KPU will welcome parties filing complaints

Muninggar Sri Saraswati, The Jakarta Post, Jakarta

The General Elections Commission (KPU) said on Wednesday that it
welcomed complaints from parties that had not been declared
eligible for next year's elections, but stressed that only valid
protests would be entertained.

"Please, feel free to submit complaints but we will only
entertain written objections with accompanying evidence. We will
sort out which complaints have to be responded and which do not,"
said Mulyana W. Kusuma, the KPU member chairing the party
verification team.

Only six of 40 parties undergoing field verifications have
been declared eligible for next year's general election, while
the remaining 34 must wait until Sunday (Dec. 7), when KPU is
slated to announce the qualification of more political parties
for the 2004 elections.

Mulyana said, in an unscheduled press conference on Wednesday,
the commission had only received reports from 26 provincial
elections commissions (KPUDs).

The press conference was also attended by dozens of leaders of
political parties that had not yet been declared eligible for the
elections.

Mulyana, however, said that the commission would respond to
requests by political parties that were yet to be verified in the
provinces or regencies they had proposed.

"We will order provincial elections commissions to do the
verification in areas that have not been verified," said Mulyana,
stressing that provincial KPUDs must be able to provide
explanations to complaints filed by political parties.
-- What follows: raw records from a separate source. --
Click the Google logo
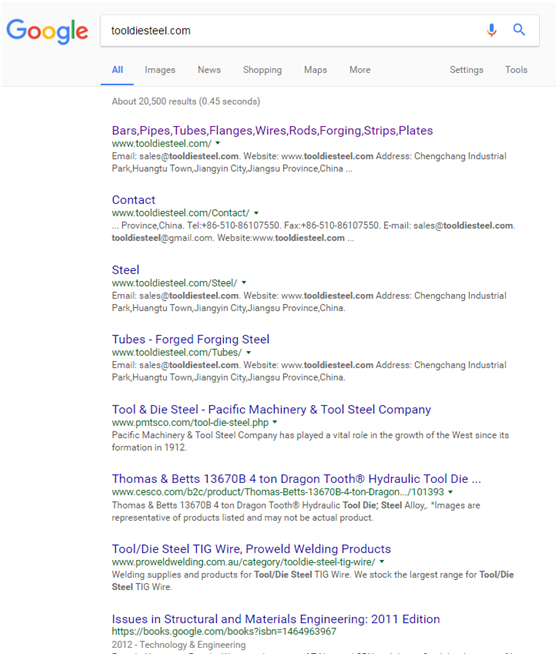The width and height of the screenshot is (558, 656). pyautogui.click(x=47, y=31)
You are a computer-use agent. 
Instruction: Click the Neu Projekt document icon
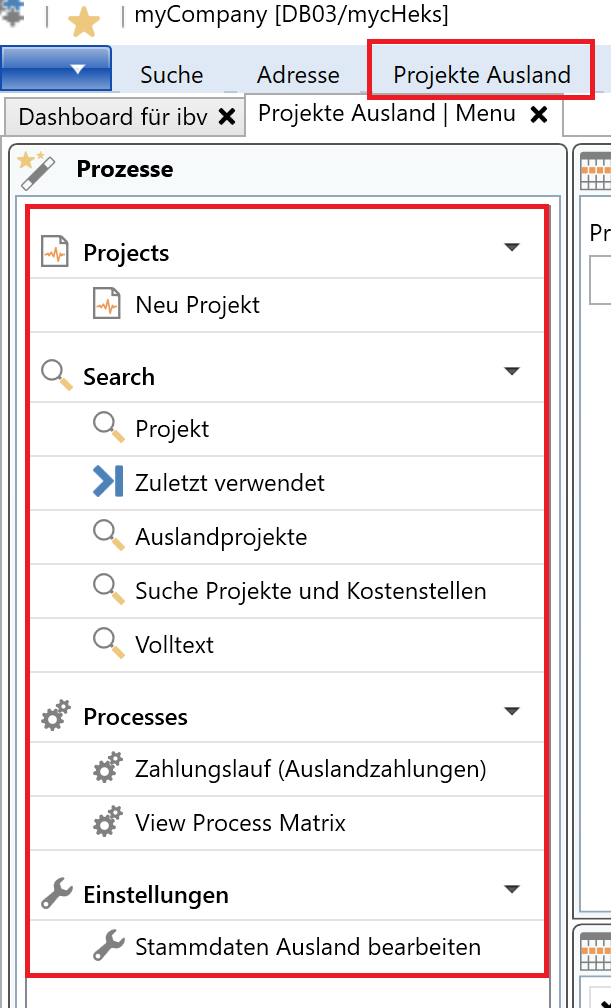(107, 304)
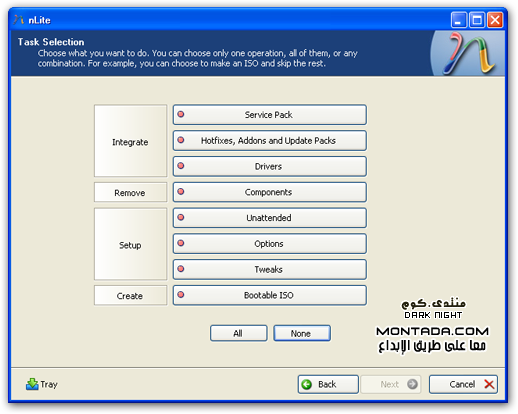Viewport: 518px width, 414px height.
Task: Click the nLite title bar icon
Action: click(x=19, y=20)
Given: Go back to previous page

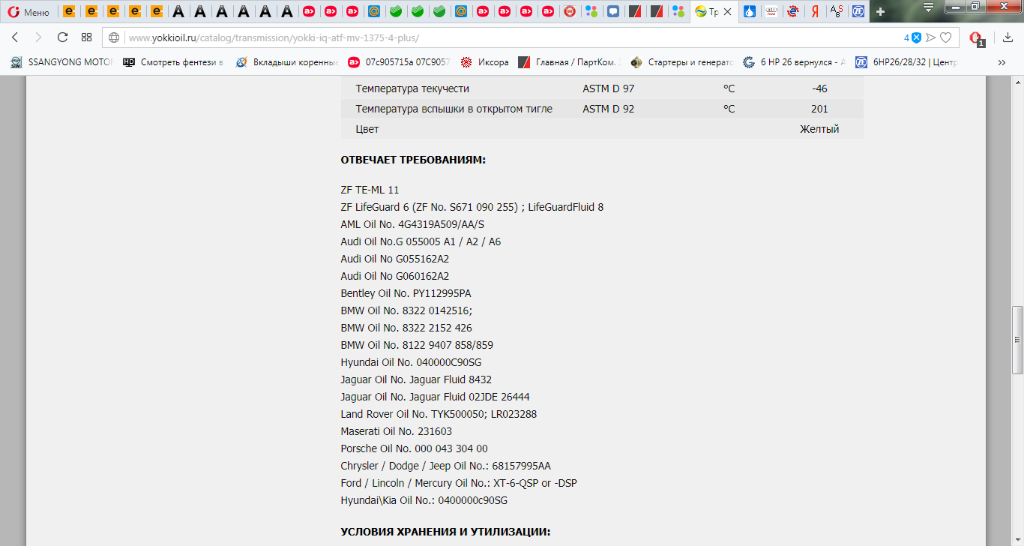Looking at the screenshot, I should 15,37.
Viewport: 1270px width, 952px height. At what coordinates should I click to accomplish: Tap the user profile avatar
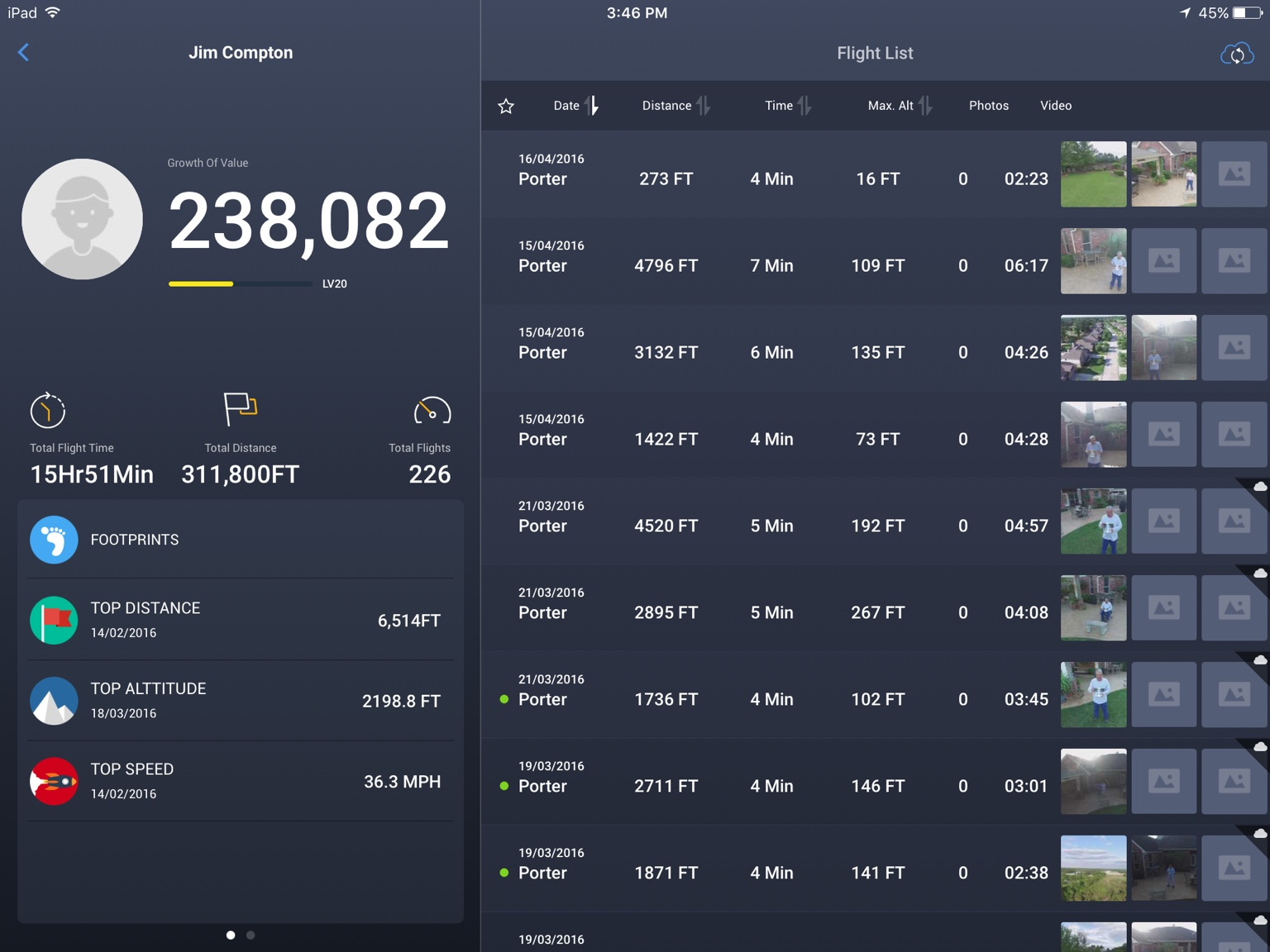[x=82, y=219]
As Mulyana was speaking to reporters, several leaders of new
parties, such as Dimyati Hartono of the Indonesia Our Homeland
Party (PITA) and Gempar Soekarnoputra of the Indonesia National
Unifying Party (PPNI), waited for him at the KPU office, along
with dozens of other political party leaders.

Dimyati told the press that he wanted to hear the KPU's
explanation over the fate of his party, which according to the
commission had failed the field verifications.

According to Dimyati, KPU had failed to verify his party's
branch offices in a number of provinces and regencies.

KPU has yet to name political parties that failed the
screening. Some newspapers, however, have published the names of
political parties that are likely to fail to meet the requirement
of having branch offices in at least two-thirds or 21 of the
country's 32 provinces, and in two-third of regencies and
municipalities in those provinces.
Failing to meet the requirement means they will not be able to
participate in the upcoming elections.

Indonesia is scheduled to hold the general election in April
2004, and two-phase direct presidential elections in July and
September.

KPU announced on Tuesday that six of 40 new political parties
had passed field verifications and thus, would be allowed to
contest in next year's elections.

The six were identified as the Democratic Party, the
Prosperous Justice Party, Concern for the Nation Functional
Party, Indonesia Justice and Unity Party, Reform Star Party, and
the Freedom Bull National Party.

Six other parties -- the Indonesian Democratic Party of
Struggle, Golkar, the United Development Party, the National
Awakening Party, the National Mandate Party, and the Crescent
Star Party -- automatically earned a space in the 2004 elections
as they passed the two-percent electoral threshold in the 1999
elections.

Meanwhile, some 200 police officers have been deployed in
front of the KPU office on Jl. Imam Bonjol, Central Jakarta to
prevent possible demonstrations from supporters of political
parties that failed the verification.